Thanks.. Any idea what sort of times and temperatures the neoprene stubby holders should be pressed at in a mug press?


----------



## jimc (Jan 31, 2007)

For dye sublimation around 190/195C For 60 seconds.

Jim


----------



## McReidy (Mar 24, 2009)

jimc said:


> For dye sublimation around 190/195C For 60 seconds.
> 
> Jim


Thanks Jim.. 

I ended up finding a doco on printing stubby holders - pressed for about 80 seconds at 200 degrees c. The results are below.. I used a 400ml aluminium sports drink bottle as an insert and it is not quite big enough to get a clean finish on the whole of the stubby holder. Is there a way that I can press these stubby holders and get a clean print finish?


----------



## Supporterstuff (Oct 25, 2007)

It was mentioned above that you ideally require a flat bed press. A mug press will be a struggle and can't see how you would get decent full coverage as there is a gap for the handle. 60 secs at 200 in a flat bed should do the job.


----------



## Purple Gecko (Sep 17, 2010)

Hi

Not sure if this is the right place to post this but this was the closest thread to what I was looking for. I have purchased some sample neoprene stubby holders to try heat transfer designs on.

This is probably a really stupid question to ask but I know how to glue the bottom into the stubby holder (no brainer) but I am a bit confused as to how I glue the panel together once I've finished decoration. 

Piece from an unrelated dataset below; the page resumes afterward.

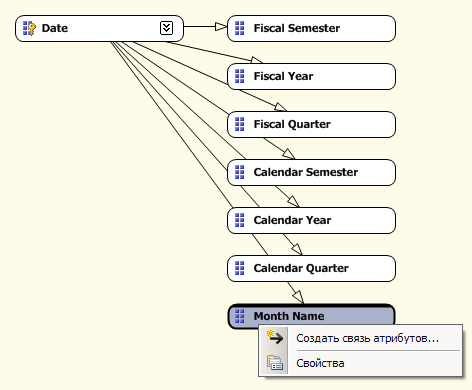Image resolution: width=472 pixels, height=390 pixels.
Task: Select the Date attribute node
Action: tap(99, 28)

Can anyone please give me some instructions on how to put the stubby holder panel together with the heat tape? I have a heat press which I assume I would use but no idea how to do it. And do you apply the heat tape to the inside seam as well as the outside of the stubby holder?


----------



## onechick (Apr 21, 2012)

Hey Purple Gecko
Not sure if you ever found out about how to put on the tape but if so, can you please pass on the info... also I need to know how and what to use to tape up the bottom of the stubby cooler too... you say it's easy but am new to this so not sure how to go about doing it... any help would be really appreciated.


----------